Como é a supervisão - O Bruno (Luperi) escreve e a Globo me manda a cópia dos capítulos. Tudo. Chega, eu imediatamente leio. Quando vejo que há alguma coisa que não está casando legal, ou quando a própria história me propõe outros momentos, que podem ser aproveitados, eu ligo para o Bruno, não na qualidade de avô, mas de supervisor mesmo. Eu falo: “Tem tal cena, Bruno, você podia fazer isso”. Eu também dito algumas cenas. Mas, na verdade, sem querer fazer elogio em causa própria, considero que a novela é dele. A sinopse e a história são minhas, mas a novela é dele.
A participação da filha Edmara - A Edmara escreveu os 20 primeiros capítulos. Eu fiquei junto com o Bruno lendo todos esses primeiros capítulos e revisando cada cena. Muitas cenas eu tive que revisar mesmo. Sugerir mudanças. “Vamos começar a novela bem!” A novela não estava no ar ainda. Mas eu também observei, nestes primeiros capítulos, a capacidade que o Bruno revelava de entendimento do que estava acontecendo e da proposta dramatúrgica que a gente tinha pela frente. Depois de 30 capítulos, eu deixei de fazer o trabalho que estava fazendo, de ficar junto com ele. E aí comecei a ficar na minha casa.
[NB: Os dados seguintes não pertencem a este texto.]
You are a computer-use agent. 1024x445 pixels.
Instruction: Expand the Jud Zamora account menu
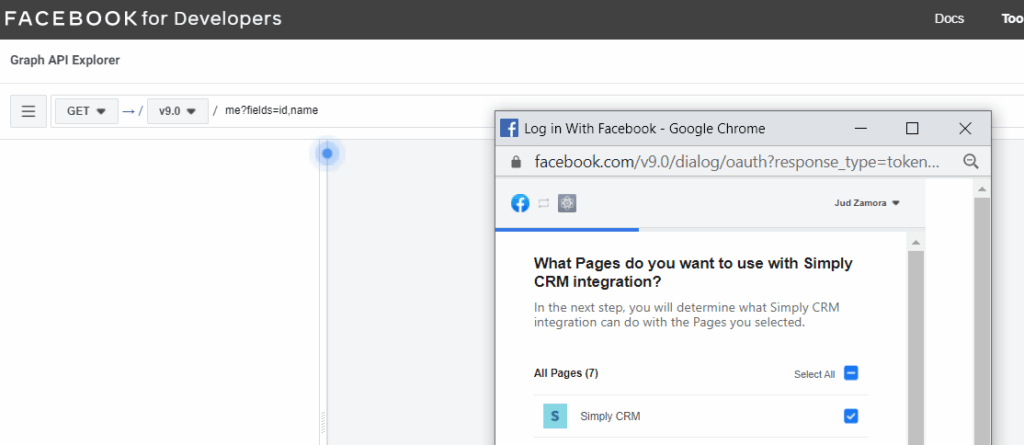[867, 203]
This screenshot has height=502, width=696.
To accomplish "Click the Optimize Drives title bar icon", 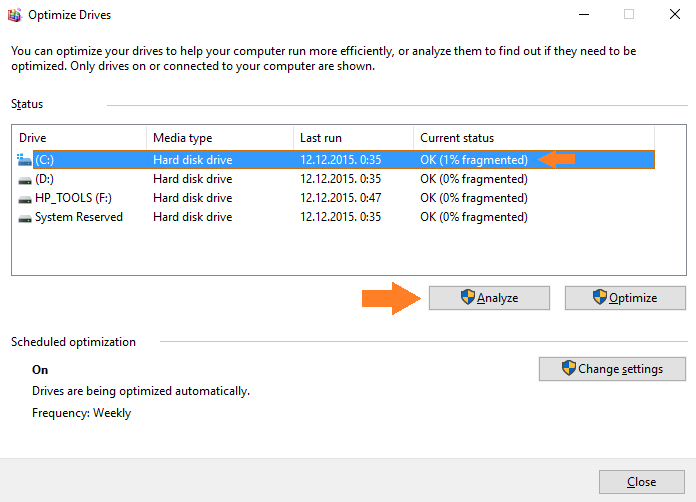I will (15, 15).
A saída de Edmara - Ela estava muito exausta, exaurida mesmo (na foto o autor entre as filhas Edilene e Edmara). Com problemas dela. Ela chegou à conclusão que estava brigando muito com a gente. “Poxa, pai, você fica cortando minhas cenas”. E discutindo muito com o Bruno também. E era muito sacrifício para ela também. Ela é avó recente. Dois netos. Um pequeno e está vindo outro. Tenho quatro filhos, dez netos e cinco bisnetos. Foi numa boa. Sem briga nem nada. Ela gostou. Ela também me ajudou na sinopse. Eu estava sob efeito do tratamento para me recuperar do AVC e ela escreveu muita coisa da sinopse. A história é minha. Conto para eles há anos e anos. Mas a sinopse é minha e dela.
O que mudou em “Velho Chico” - Nós demoramos para desenvolver a parte mais importante da história (o romance entre Santo e Tereza). Isso, talvez, em função do noviciado do meu neto, que ficou com medo de a história não suportar os 182 capítulos. Mas, na sequência, eu falei: vamos em frente. Tem que haver amor.
Crítica - Eu achei, nestes capítulos iniciais, que tinha um excesso de poesia, que não levava a lugar nenhum. Eu acho que a poesia cabe na novela, cabe em qualquer lugar. Adoro poesia. Sei tantas e tantas de cor e salteado. Mas na novela é perda de tempo você ficar duas ou três páginas de poesia e no final você ver: posso tirar que não faz falta nenhuma. Não tem nada…
Planos - Pretendo ainda encerrar a minha carreira, estou com 85 anos, fazendo mais uma novela, “O Último Beijo”.